### [EXERCISE OBJECTIVE]
For each line below that holds the string "Image", add one to a tally; report that tally alone.

### [RECORDS FOR THIS TASK]
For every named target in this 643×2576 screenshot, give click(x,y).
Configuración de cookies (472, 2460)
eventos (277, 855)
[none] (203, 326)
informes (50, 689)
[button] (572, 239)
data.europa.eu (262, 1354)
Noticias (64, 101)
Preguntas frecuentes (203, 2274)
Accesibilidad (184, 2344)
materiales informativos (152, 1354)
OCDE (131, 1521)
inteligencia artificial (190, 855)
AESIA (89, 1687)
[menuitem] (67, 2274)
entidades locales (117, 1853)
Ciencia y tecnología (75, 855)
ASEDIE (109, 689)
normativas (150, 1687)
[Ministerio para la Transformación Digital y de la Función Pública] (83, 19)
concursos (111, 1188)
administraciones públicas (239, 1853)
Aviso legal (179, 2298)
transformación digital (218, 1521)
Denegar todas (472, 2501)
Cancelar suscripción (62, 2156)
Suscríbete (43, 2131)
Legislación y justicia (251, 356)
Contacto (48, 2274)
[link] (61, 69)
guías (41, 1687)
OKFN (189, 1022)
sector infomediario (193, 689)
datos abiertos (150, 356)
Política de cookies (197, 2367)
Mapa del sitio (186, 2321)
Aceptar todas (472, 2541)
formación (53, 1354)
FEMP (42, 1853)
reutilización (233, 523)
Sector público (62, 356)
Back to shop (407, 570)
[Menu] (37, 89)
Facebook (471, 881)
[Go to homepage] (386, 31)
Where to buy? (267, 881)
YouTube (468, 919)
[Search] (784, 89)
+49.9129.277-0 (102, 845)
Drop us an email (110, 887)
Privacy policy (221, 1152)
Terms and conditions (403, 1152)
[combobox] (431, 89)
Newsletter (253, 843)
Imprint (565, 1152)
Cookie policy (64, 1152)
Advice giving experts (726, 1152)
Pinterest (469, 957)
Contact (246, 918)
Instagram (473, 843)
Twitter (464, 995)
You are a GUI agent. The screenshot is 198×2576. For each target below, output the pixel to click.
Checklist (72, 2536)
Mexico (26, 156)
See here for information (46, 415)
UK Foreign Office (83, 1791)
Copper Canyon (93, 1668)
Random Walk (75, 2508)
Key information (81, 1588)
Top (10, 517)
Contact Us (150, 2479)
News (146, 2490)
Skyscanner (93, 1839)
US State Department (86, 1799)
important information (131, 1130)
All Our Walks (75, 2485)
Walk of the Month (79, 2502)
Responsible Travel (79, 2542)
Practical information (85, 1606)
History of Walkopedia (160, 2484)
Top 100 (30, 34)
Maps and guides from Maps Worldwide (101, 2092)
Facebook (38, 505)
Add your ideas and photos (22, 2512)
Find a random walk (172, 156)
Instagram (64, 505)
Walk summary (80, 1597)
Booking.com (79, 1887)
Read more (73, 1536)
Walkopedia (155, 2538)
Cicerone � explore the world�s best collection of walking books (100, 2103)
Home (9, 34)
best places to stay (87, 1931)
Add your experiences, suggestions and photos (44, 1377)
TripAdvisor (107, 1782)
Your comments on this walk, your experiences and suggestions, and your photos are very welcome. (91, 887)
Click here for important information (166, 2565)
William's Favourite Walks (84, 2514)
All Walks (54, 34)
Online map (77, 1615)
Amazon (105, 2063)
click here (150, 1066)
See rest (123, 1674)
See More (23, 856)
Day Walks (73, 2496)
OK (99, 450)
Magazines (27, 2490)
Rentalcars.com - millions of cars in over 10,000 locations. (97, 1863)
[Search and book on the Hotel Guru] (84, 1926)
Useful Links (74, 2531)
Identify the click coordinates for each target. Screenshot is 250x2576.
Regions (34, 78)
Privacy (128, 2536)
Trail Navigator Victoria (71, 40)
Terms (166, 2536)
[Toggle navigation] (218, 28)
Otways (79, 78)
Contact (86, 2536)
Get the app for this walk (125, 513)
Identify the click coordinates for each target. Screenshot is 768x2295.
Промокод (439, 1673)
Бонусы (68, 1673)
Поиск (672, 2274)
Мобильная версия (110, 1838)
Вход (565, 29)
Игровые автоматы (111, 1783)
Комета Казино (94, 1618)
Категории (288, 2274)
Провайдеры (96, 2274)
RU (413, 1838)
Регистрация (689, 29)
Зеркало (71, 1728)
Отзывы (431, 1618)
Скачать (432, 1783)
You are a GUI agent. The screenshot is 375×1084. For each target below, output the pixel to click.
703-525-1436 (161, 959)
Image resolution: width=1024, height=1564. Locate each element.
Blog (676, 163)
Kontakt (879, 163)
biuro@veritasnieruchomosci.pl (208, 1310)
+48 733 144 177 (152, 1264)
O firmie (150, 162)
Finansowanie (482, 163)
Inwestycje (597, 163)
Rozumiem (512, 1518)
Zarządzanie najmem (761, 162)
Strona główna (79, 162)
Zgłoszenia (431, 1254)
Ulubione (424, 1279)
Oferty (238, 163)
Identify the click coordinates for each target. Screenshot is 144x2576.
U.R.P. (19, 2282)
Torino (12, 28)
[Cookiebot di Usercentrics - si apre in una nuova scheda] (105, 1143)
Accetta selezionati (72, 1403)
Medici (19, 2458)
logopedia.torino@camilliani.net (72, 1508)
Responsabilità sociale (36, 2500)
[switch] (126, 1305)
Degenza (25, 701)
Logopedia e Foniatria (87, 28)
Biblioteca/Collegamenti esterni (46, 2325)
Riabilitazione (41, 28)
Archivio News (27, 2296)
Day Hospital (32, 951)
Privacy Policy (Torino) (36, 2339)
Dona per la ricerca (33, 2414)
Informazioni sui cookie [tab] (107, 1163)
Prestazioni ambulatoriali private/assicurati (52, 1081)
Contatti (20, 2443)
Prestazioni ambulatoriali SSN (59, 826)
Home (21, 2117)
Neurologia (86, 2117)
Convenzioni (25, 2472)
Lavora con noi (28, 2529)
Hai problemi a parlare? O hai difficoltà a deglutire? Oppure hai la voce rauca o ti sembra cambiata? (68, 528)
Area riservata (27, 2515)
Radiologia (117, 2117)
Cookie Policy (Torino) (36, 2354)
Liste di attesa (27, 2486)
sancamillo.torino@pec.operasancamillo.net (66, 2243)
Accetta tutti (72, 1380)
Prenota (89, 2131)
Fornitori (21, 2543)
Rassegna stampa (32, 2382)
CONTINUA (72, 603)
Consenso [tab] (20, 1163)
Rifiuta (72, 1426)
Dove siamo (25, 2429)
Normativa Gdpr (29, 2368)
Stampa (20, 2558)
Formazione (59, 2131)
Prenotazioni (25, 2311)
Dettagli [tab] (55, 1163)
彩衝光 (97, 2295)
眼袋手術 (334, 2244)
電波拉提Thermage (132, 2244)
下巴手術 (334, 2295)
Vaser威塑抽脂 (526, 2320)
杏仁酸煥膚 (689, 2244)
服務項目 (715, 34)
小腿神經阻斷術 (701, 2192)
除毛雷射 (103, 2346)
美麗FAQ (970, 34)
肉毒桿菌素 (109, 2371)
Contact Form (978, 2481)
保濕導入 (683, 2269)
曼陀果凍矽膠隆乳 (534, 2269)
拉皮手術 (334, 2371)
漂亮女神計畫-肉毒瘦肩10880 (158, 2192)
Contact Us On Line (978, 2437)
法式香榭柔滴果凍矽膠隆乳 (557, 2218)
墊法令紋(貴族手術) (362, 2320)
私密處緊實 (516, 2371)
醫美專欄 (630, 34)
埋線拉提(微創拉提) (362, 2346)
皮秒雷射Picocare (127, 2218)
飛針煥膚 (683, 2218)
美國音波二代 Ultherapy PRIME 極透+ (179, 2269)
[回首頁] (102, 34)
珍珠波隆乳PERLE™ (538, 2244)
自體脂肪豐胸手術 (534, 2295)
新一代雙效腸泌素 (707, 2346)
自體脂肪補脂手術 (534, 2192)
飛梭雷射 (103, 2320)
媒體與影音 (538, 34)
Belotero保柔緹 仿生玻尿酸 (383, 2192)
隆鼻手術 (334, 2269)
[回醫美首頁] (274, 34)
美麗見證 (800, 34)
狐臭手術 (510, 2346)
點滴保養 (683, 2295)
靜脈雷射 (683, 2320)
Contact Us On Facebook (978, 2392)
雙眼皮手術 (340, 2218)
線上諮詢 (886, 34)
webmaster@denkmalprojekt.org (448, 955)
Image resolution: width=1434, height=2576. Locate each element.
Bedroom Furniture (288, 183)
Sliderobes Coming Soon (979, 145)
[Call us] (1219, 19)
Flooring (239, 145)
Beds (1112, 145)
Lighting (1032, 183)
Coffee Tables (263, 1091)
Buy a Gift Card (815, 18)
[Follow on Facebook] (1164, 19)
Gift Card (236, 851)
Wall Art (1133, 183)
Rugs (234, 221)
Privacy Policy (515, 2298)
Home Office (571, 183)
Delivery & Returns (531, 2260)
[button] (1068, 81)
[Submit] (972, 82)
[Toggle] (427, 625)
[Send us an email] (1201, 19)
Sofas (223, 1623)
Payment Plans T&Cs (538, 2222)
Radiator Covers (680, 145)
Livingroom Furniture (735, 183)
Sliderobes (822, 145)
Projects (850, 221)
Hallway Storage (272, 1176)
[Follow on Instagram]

### [WRITTEN ANSWER]
2